Guinea worm, caused by the parasitic worm Dracunculus medinensis, is known as a “neglected tropical disease.” This worm is the largest of the tissue parasite infecting humans. It lives in the deep connective tissue of the intestinal tract. Currently, Guinea worm disease is found only in 13 countries throughout Sub-Saharan Africa. Documentation of Dracunculus medinensis dates back to the 11th century in Israel and Persia after calcified worms were found in the preserved bodies of mummies. However, it was not until the 18th century that the Guinea worm was officially classified as a parasitic worm.

 Guinea worm disease is spread by drinking water contaminated with the Guinea worm larvae. In areas were water sanitation is poor and people rely on water from ponds or rivers for drinking, Water fleas consume the larvae, which are then excreted back into the drinking water. The time of growth for a female worm is 10 to 14 months, in which the worm can grow up to 2-3 feet. Once the female worm is ready to leave the body, it will create a blister that causes intense burning sensations that bursts within 24-72 hours. Because the burning sensation of the blister is so strong, many people will put the infected area into water for relief, causing the female worm to fall into the water, releasing millions of larvae for up to several days, thereby beginning the cycle all over again.

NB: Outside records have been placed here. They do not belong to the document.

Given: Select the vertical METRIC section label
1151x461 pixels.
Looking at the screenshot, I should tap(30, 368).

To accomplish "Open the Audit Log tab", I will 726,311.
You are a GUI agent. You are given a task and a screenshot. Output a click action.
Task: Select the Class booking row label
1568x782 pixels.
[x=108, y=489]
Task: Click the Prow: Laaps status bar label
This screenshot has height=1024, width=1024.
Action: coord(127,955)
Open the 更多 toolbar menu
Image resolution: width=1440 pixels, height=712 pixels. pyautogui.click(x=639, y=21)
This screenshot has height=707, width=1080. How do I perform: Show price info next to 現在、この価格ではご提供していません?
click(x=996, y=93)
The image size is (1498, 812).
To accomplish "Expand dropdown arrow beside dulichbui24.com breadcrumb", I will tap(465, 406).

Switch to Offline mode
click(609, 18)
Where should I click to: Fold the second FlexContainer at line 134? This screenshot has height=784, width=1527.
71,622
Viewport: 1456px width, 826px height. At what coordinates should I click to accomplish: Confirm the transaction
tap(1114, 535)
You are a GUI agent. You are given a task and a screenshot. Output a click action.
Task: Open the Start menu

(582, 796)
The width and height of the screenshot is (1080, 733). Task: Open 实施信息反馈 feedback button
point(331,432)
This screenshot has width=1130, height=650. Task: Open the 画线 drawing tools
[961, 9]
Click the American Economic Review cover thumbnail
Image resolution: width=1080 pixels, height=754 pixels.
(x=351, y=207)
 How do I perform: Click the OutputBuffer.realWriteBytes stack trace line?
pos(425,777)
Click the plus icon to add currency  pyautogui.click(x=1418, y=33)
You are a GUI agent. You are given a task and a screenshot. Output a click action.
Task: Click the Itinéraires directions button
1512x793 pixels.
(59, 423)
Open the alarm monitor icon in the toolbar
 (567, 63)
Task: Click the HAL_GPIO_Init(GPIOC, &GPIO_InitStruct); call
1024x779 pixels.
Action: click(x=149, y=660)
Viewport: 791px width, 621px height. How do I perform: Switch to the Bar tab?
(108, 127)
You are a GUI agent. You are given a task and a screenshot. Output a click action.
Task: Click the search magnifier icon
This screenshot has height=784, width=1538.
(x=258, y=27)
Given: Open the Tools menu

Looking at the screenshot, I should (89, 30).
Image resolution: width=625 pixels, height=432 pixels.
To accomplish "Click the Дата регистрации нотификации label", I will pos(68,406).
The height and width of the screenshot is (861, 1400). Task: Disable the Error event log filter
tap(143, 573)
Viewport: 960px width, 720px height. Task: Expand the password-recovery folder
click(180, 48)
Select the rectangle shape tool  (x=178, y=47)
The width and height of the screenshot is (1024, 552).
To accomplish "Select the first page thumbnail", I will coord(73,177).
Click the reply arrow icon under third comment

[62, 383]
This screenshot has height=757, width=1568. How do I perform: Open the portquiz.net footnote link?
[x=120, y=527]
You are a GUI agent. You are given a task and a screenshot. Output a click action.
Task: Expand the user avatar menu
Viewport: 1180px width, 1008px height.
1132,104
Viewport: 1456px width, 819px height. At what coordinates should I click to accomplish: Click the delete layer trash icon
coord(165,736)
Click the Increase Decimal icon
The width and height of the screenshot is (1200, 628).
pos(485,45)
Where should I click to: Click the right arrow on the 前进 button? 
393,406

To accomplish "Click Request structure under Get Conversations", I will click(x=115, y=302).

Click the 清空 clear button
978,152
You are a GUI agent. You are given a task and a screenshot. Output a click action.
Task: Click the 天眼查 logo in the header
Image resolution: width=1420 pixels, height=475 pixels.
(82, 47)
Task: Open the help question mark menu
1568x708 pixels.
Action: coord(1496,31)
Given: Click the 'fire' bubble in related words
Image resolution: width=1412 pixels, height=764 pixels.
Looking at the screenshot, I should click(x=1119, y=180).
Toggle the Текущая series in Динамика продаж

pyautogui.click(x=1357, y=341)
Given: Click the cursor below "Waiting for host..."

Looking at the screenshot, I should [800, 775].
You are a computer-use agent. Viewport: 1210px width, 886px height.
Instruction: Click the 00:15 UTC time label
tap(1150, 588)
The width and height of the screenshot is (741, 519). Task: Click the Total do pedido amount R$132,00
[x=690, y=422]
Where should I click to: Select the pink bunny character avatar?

Many people with Guinea worm disease usually do not encounter symptoms for about a year. Symptoms that do occur include fever, dizziness, vomiting, itch rash or diarrhea. In addition to the burning sensation caused by the blister, the extraction of the worm from the body is also very painful. If not treated properly, the wound can become infected, causing complications in healing or additional disease. Some of these complications include cellulitis, abscesses, sepsis or tetanus. There are no treatments or vaccines for Guinea worm disease but management of the disease includes caring for the wounds and preventing further contamination by keeping those infected out of drinking water supplies.

Dracunculus is an eradicable disease and it is the first parasitic disease set for eradication by the World Health Organization and the Centers for Disease Control and Prevention.